Programming | Blog: timdream

East Asian Input Methods are not hard to understand, but for English speakers, we can do better than a general explanation on Wikipedia with a concrete example. This post is me attempting to do that for English audiences.

It is written for my own amusement, but I hope you would like it. My recommendation is to read it once without tapping on footnotes and skim through it again with footnotes.

Spoken languages are humans conveying ideas by making sounds. A human can only make a limited number of sounds, due to anatomy. Not every sound humans can make is used for a given spoken language.

There are around 44 sounds in spoken English. Linguists call them phonemes. English is usually written in Latin alphabets. There are 26 alphabets.
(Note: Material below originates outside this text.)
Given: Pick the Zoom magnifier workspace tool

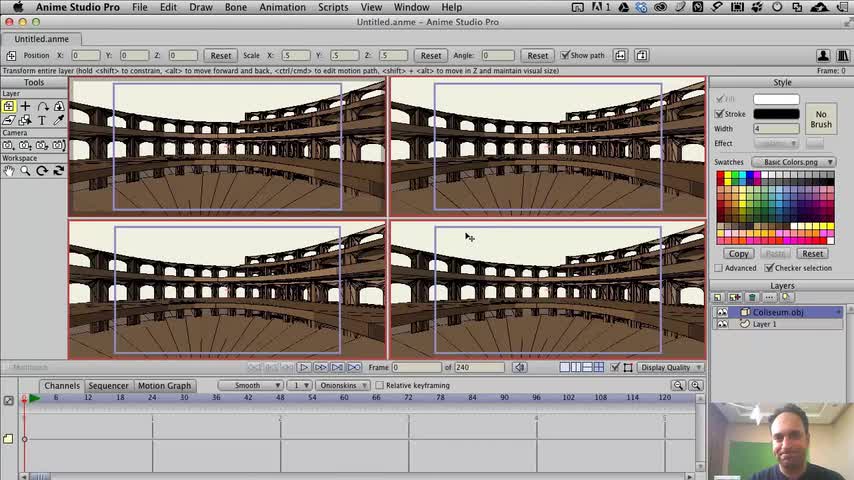Looking at the screenshot, I should click(25, 171).
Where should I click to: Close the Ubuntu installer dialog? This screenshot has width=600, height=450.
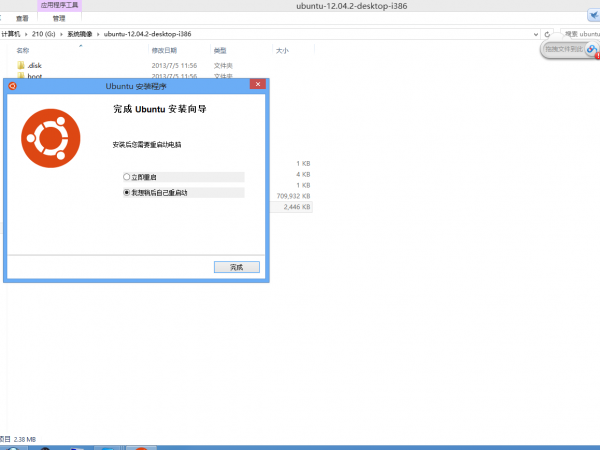click(256, 86)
To represent 44 sounds, combinations of alphabets are utilized. Linguists call these alphabet combinations graphemes. Each English phoneme is being represented by many graphemes (too many for some, without a spelling reform). Humans are taught to pick the right grapheme combinations to write down the exact words they intend to speak. It’s called spelling.

Now, imagine there is a language¹ written using a different script. Instead of Latin alphabets, it would traditionally be written with graphemes composed of distinct shapes of drawings². Linguists call these shapes monograms. This particular imagery script comes with tens of thousands of these monograms, with the same relationship with the phonemes of the imagery language like English — just as humans are taught to spell English words correctly, they are taught to pick the right monogram combinations to write down the exact words they intend to speak.

Most humans were born with ten fingers. Modern computer keyboards come with around 78 keys, designed for the ten fingers to operate. This is enough for Latin alphabets given that there are only 26 of them, but far from enough for the monograms of the imagery language. Something would have to be done with that.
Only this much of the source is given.